The Corner

Rubio and Cruz Shine

Rubio had the most consistently impressive night. He showed his political skill with the first couple of questions, which were hostile and had him playing defense, but he parried effectively and by the end he had made each one a positive for him. At every opportunity, he brings his answers back to his message of helping Americans struggling in this economy and to Hillary Clinton (he went out of his way to hit her on Benghazi). He knows his brief extremely well and almost always sounds authoritative and well-informed. You have to think after tonight more Republicans are going to realize his potential.
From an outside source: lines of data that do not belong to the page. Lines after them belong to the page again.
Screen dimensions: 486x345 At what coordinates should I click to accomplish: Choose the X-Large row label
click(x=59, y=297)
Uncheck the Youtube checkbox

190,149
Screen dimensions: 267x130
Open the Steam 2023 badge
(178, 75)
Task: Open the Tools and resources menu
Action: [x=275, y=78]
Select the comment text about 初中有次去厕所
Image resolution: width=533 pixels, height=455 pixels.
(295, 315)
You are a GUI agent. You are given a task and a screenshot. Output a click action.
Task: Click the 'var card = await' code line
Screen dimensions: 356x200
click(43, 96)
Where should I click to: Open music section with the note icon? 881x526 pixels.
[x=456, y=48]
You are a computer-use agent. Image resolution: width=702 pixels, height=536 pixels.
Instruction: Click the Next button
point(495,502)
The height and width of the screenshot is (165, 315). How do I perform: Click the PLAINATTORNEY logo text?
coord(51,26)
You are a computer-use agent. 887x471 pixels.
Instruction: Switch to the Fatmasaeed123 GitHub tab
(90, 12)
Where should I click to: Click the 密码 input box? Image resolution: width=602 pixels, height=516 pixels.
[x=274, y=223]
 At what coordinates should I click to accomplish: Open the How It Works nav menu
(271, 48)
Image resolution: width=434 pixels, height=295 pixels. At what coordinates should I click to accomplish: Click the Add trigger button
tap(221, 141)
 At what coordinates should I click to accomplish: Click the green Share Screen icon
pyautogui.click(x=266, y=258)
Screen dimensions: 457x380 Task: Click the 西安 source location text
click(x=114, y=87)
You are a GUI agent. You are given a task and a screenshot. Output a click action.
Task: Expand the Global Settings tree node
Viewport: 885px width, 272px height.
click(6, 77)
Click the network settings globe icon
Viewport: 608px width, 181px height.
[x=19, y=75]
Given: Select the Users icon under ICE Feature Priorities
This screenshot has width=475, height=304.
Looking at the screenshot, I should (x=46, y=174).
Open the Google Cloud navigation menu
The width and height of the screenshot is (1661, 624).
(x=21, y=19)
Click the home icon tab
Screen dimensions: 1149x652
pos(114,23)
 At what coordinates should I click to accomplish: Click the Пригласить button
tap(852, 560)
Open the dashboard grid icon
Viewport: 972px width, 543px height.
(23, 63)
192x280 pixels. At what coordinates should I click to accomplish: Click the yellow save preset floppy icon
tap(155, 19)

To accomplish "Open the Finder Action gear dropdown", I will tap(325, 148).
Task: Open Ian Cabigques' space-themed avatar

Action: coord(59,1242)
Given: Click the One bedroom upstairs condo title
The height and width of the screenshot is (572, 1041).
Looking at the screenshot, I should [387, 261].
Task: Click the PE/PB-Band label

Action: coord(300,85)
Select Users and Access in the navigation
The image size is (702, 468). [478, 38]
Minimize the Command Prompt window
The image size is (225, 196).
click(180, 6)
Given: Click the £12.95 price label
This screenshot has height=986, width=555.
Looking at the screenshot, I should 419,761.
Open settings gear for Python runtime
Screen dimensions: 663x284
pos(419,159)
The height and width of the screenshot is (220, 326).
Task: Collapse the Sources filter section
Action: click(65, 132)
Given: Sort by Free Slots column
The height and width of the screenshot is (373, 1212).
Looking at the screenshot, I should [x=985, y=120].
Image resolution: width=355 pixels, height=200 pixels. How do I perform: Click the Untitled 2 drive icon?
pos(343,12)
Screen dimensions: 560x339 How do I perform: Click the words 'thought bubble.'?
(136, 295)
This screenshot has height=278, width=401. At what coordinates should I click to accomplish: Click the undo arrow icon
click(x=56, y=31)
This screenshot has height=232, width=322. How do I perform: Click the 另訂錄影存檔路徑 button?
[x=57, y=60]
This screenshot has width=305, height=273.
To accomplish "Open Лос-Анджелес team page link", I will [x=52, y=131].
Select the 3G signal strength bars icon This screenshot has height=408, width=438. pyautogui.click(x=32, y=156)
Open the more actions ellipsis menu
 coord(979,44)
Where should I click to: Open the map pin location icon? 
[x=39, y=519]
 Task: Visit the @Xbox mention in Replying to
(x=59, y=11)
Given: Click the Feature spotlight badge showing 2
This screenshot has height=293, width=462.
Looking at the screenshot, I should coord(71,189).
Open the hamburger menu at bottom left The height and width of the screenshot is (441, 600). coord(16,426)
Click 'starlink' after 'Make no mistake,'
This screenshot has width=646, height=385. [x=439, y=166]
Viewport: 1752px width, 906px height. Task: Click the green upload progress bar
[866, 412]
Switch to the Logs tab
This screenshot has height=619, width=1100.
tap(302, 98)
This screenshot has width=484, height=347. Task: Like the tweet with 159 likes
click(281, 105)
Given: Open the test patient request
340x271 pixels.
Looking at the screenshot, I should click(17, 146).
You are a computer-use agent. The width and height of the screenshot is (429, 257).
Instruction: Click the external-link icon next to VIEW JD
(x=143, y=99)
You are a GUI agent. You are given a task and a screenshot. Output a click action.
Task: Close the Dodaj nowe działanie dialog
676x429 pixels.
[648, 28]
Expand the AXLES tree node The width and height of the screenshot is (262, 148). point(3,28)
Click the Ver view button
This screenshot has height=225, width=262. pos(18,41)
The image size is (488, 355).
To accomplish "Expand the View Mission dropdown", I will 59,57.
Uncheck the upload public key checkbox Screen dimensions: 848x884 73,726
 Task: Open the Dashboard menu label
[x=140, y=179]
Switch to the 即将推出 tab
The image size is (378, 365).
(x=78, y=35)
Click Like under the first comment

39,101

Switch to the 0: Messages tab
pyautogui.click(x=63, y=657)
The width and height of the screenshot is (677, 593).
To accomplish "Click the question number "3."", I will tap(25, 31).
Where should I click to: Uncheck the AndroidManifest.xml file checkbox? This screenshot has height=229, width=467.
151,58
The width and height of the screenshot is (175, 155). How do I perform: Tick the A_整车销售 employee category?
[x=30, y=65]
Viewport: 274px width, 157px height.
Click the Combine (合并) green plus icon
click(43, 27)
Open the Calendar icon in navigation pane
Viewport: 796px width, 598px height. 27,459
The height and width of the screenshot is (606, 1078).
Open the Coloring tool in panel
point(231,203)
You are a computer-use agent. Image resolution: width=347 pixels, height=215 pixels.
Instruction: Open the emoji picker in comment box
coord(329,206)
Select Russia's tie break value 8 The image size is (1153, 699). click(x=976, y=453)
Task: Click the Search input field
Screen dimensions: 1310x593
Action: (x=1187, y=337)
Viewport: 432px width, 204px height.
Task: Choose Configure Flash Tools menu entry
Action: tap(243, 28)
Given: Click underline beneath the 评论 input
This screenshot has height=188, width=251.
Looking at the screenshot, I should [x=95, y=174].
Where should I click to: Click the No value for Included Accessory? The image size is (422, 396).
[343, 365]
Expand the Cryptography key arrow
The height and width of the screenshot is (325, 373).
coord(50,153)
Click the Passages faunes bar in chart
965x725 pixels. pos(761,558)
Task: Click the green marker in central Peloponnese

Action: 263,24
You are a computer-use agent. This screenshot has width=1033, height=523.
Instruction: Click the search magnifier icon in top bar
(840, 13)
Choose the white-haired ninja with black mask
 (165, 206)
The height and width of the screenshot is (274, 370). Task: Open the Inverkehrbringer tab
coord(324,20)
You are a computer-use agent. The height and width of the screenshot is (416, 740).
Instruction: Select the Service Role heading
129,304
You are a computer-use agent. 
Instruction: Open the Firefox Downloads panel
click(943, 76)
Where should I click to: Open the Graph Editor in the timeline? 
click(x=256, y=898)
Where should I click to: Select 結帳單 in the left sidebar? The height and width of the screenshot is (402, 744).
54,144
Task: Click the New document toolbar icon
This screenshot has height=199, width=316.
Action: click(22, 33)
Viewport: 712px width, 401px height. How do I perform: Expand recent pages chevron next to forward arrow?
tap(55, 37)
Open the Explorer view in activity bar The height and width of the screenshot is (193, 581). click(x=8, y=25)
Cruz had the best moment of the night in his Newt Gingrich-style slam of the moderators that he carried off very effectively–perfectly timed and delivered. It will be repeated over and over online and on the radio in the next 48 hours. He faded a bit after that, but he was as fluid as always on everything else and I imagine pleased former Ron Paul voters in Iowa with his answer on the Fed. Tonight will provide more support for the rapidly congealing conventional wisdom that it will end up as a Rubio-Cruz race (caution: the conventional wisdom used to be that only Rubio, Bush or Walker could win the nomination).

Jeb Bush had better batten down for a fierce media down-draft. It’s a sign of where he is in the race that he felt compelled to go after Marco Rubio with the cheap missing-senate-votes attack, and lost the exchange when Rubio correctly pointed out Bush was going after him based on a rather blatant tactical calculation. His best moment of the night was his line about his fantasy football team being 7-0, but then he wandered down a rabbit hole musing about federal regulation of fantasy sports. We’ve had three debates now, and it’s hard to recall one exchange where Bush has clearly won. I’ve known Bush over the years and always though he had a natural sense of authority about him. That is not coming across in this campaign, at all.

Trump didn’t loom as large as in the other debates. He didn’t know his own immigration plan, which isn’t surprising since  he has probably not read it. He was at sea on the gun question. But he was often entertaining, especially in the second half.

Ben Carson didn’t speak with much authority on economic issues, although didn’t do anything to hurt himself.

Carly Fiorina was fine, but didn’t stand out the way she did in the first two debates and didn’t have any particularly notable moments.

John Kasich took the typical tack of the candidates at the end of the stage of trying to take on Trump, and led with his chin. Trump hammered him, especially on Lehman Brothers, forcing Kasich to avow that he was a banker and proud of it–not something you expect to hear from a populist governor of a Midwestern state. Kasich gives a sense that he’s desperate to define himself as the Jon Huntsman in the field.

Whereas Bush whiffed on the Fantasy Football question, Chris Christie hit it out of the park (to mix sports metaphors). He is a forceful communicator and if Bush fizzles, he could get some traction.